* PROBLEM TO SOLVE:
Please write out all of the entries beneath this line exactly, skipping the pictures.

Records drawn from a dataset
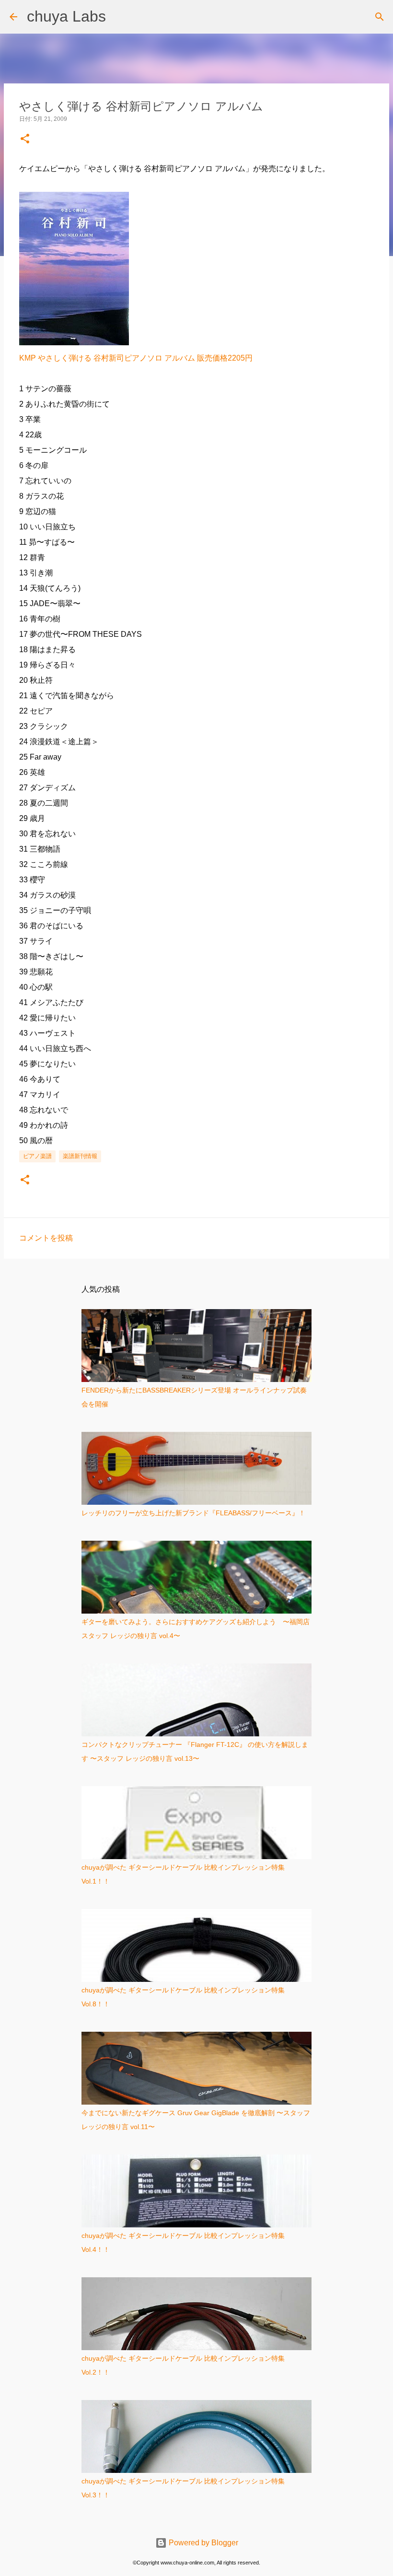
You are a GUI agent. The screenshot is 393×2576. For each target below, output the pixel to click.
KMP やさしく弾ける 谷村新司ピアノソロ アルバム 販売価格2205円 (136, 358)
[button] (25, 139)
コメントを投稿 (46, 1238)
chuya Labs (66, 16)
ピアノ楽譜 (37, 1156)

* SOLUTION:
You are a GUI agent. The screenshot is 393×2576. For each target below, output the pixel to click.
KMP やさしく弾ける 谷村新司ピアノソロ アルバム 販売価格2205円 (136, 358)
[button] (25, 139)
コメントを投稿 (46, 1238)
chuya Labs (66, 16)
ピアノ楽譜 (37, 1156)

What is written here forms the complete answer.